Has anyone converted Lowrance (.usr) waypoints to Garmin (.adm)? I want to convert my waypoints to my new Garmin 740S and figured that someone here has already done it.

Thanks


----------



## Danny O (Apr 14, 2010)

My Lowrance has two options for exporting (usr or gpx). Garmin should accept the GPX format, but I'm not 100% sure.


----------



## teamgafftop1 (Aug 30, 2010)

The problem is that the Lowrance died after a few months and they won't support it (end of life they said). So, I upgraded to a Garmin 740S and just want to convert the waypoints to .adm but can't find a utility to do that. It's not a problem reading the .usr data, it's a conversion to .adm problem.

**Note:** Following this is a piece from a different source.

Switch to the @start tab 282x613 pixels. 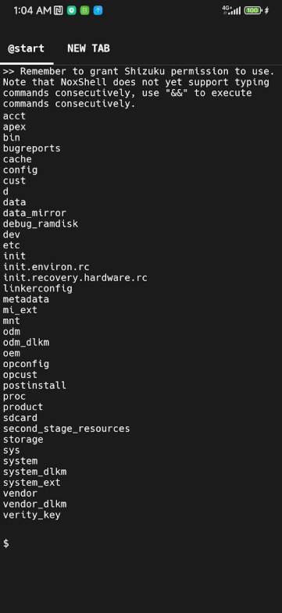coord(27,49)
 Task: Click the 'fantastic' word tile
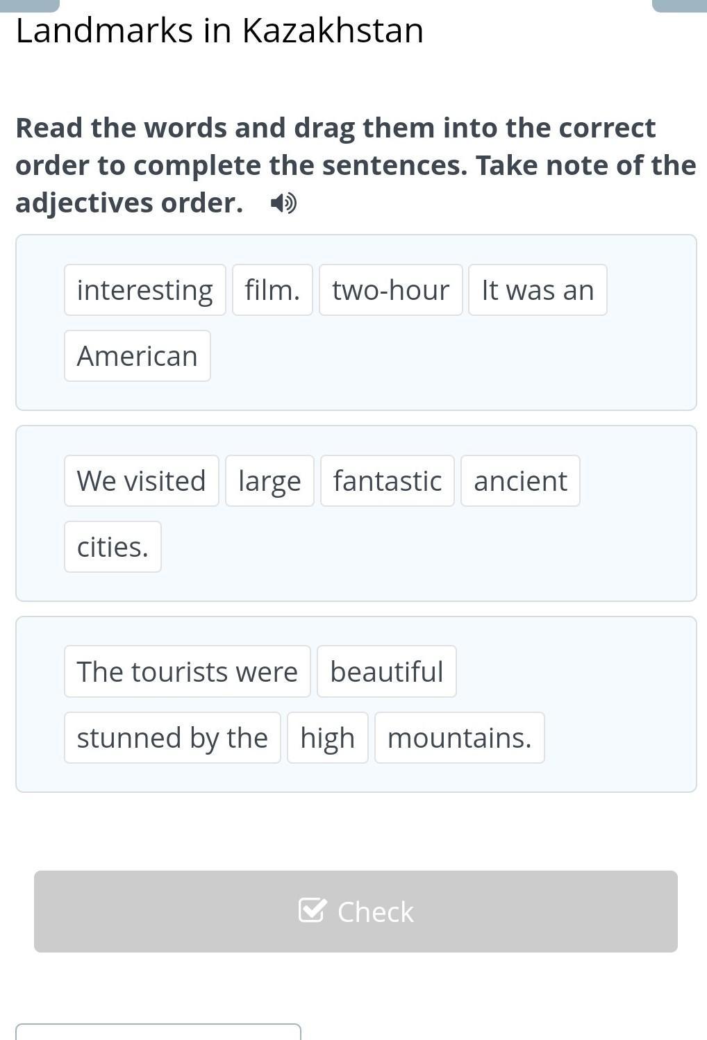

BTW, I fixed the Lowrance with a .02 fuse but since it was full of water I'm not going to use it any longer.


----------



## ReelWork (May 21, 2004)

This should do what you need .... Free and works pretty well.

http://www.easygps.com/


----------



## teamgafftop1 (Aug 30, 2010)

Tried that one too. It won't even open the Lowrance .usr files. It only recognizes three different file types and none of them include the .usr or .adm files.


----------



## ReelWork (May 21, 2004)

Try to export them to text format (or if you can cut and paste from the opened .usr into text) then import to the format you want..


----------



## muddyduck (May 9, 2006)

*Converter*

I used the below to transfer my stuff.
http://www.gpsvisualizer.com/gpsbabel/


----------



## teamgafftop1 (Aug 30, 2010)

Thanks for all the advice. Turns out to be a multi-step process and I needed two different programs to do it. Anyway, I'll find out tomorrow if it worked.


----------



## george.maness86 (May 29, 2012)

did it work and what did you use to get to the ADM file


----------



## bjmillet (Apr 9, 2012)

muddyduck said:


> I used the below to transfer my stuff.
> http://www.gpsvisualizer.com/gpsbabel/


X2


----------



## speck trout chaser (Jun 22, 2011)

I was wondering if this worked?


----------



## never enuff (Jan 11, 2008)

*Breakwater*

Call Derek at Breakwater marine in Kemah. He has software to transfer back and forth. He has done it for me a couple of times, worked great.


----------